И если в метатексте А. Тавров говорит о прагматике данной метаболы, то ее семантика обнаруживает метафизическое содержание, которое развивается за счет контаминации с метафорой-сравнением (по В.П. Григорьеву) [см.: Григорьев 1979: 200-250], образующей структурно неполную метаболу [см.: Масалов 2016], «дверца сердца», внутренняя рифма которой усиливает синкретичность образа. В этом выражается мотив «духовного зрения» (или «зорко одно лишь сердце…»). Иными словами, трансцендентные сущности видимы только сердцем, «очами души» [Бавильский 2003], о чем говорит еще И. Жданов.

С другой стороны, строку «в дверцу сердца стучится с трамваем смешанный леопард» можно интерпретировать как уподобление сердцебиения стуку колес трамвая, а частоту скорости леопарда.

Образ «невидимки» в следующей строке может интерпретироваться как образ божественного начала. Сниженный тон при этом связан с принципом «провокативности духовной поэзии» А. Таврова:

«…поэзия переложения псалмов, вообще поэзия, ИМЕЮЩАЯ ДЕЛО С БЛАГОЧЕСТИВЫМИ СЛОВАМИ О БОГЕ, описывая природу подкрашенной воды. Чаще всего очень назидательная и в общем перестающая быть поэзией.

Но есть и другой способ. Бросить в тихий, бесшумный и неразличимый океан кирпич. Взбаламутить его, вызвать резонанс, не отказываясь от странных и удивительных свойств собственно поэзии. <…> Если бросок был хорошим, то Океан реагирует, образует расходящиеся круги, обозначая и Самого Себе, и форму кирпича, вырванного из бытового привычного употребления и заброшенного в Океан. И тот, кто следил за броском, становится свидетелем проявленности» [Тавров 2011: 79].

Объяснения А. Тавровым принципов своей поэтики позволяют вести анализ его стихотворений, не отрывающийся от его поэтической и философской практики. Поэтому под «кирпичом» как раз и можно понимать такие образы, когда Бог обозначается «невидимкой» или когда «Дева Мария оказывается одновременно и девчонкой-проституткой, родившей от матроса» [Тавров 2011: 160]. При этом образ невидимки является структурным элементом метаболы (невидимка ^ играть в небе ^ луч в бутылке), в которой выражается синтез идеи единого Бога со стихийным материализмом, который развивается в следующей строке.
──────────
Продолжите текст о поэтике А. Таврова, начав сразу после его последнего предложения. Эти данные взяты из другого источника.

■ **ФРАГМЕНТ ДАННЫХ**
──────────
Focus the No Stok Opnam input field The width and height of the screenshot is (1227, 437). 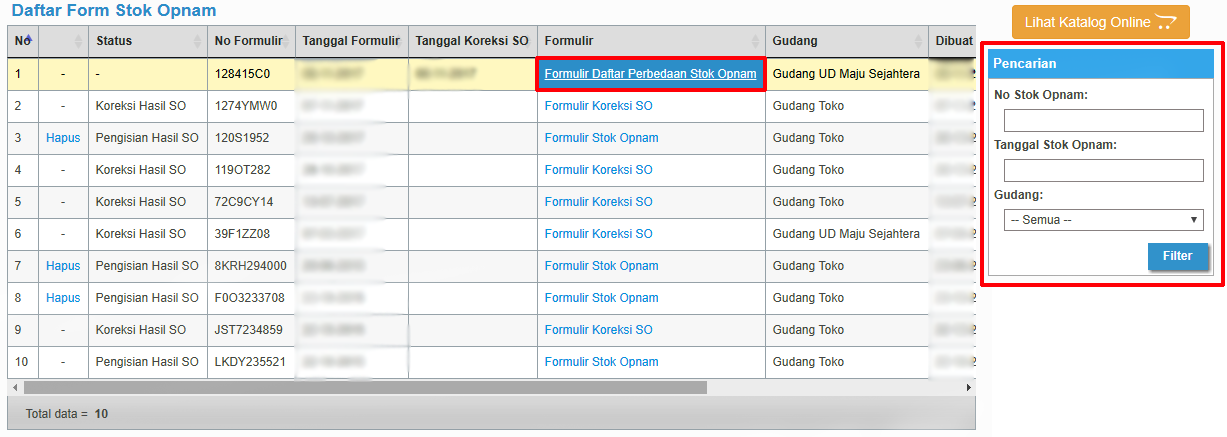click(x=1103, y=121)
──────────
■ **ОТВЕТ НА ЗАДАНИЕ**
Метабола «по пояс в земле <…> плывут», выражающая синтез земной и водной стихий усиливается мифологическим образом феаков, народа, который помогал Одиссею, и на пиру у которых Одиссей рассказывает большую часть событий, произошедших с ним. Важно отметить, что корабли феаков плавали без руля:

Кормщик не правит в морях кораблем феакийским; руля мы, Нужного каждому судну, на наших судах не имеем; Сами они понимают своих корабельщиков мысли…

[Гомер 2016: 143]

Синтез различных стихий в строке «по пояс в земле феаки плывут назад» усиливается за счет наречия, отсылающего к судьбе феакийско-го корабля, на котором Одиссея доставили на родину: … К нему подошед, колебатель земли во мгновенье

В камень его обратил и ударом ладони к морскому

Дну основанием крепко притиснул; потом удалился.

[Гомер 2016: 230]

Примечательно, что у Гомера «колебатель земли» — это Посейдон, древнейшее представление о котором «связано с плодородием земли, пропитанной влагой, поэтому имя П. можно понимать в его дорийской форме как «супруг земли» в именительном падеже» [Мифы народов мира 2008: 817]. В связи с этим метабола «по пояс в земле <…> плывут» отражает синтез земной и водной стихий и на мифопоэтическом, и на интертекстуальном уровнях.

Отсутствие логической связи между строками в первой строфе объясняется «апологией бессвязности» поэта, который считает, что «напор жизни» в бессвязном произведении «должен быть столь высоким, что увлечет и потащит за собой внимание читателя, ибо тот поймет, что речь идет о нем самом, о его жизни — одной на всех, которая здесь явлена как сверкающий, хоть и незримый поток, омывающий фрагментарные и «бессвязные» формы, выстроенные рукой мастера» [Тавров 2016б: 146].

Настоящее стихотворение, по мнению А. Таврова «существует все и сразу, существует вне времени, раньше тех слов, которыми оно будет выражено, выражая себя с помощью намагниченных слов, несущих служебную, а не основную функцию в стихотворении» [Тавров 2016б: 111]. Такая установка на вневременную природу обеспечивает две особенности конкретно в данном стихотворении: статичный хронотоп и кумулятивных характер метабол.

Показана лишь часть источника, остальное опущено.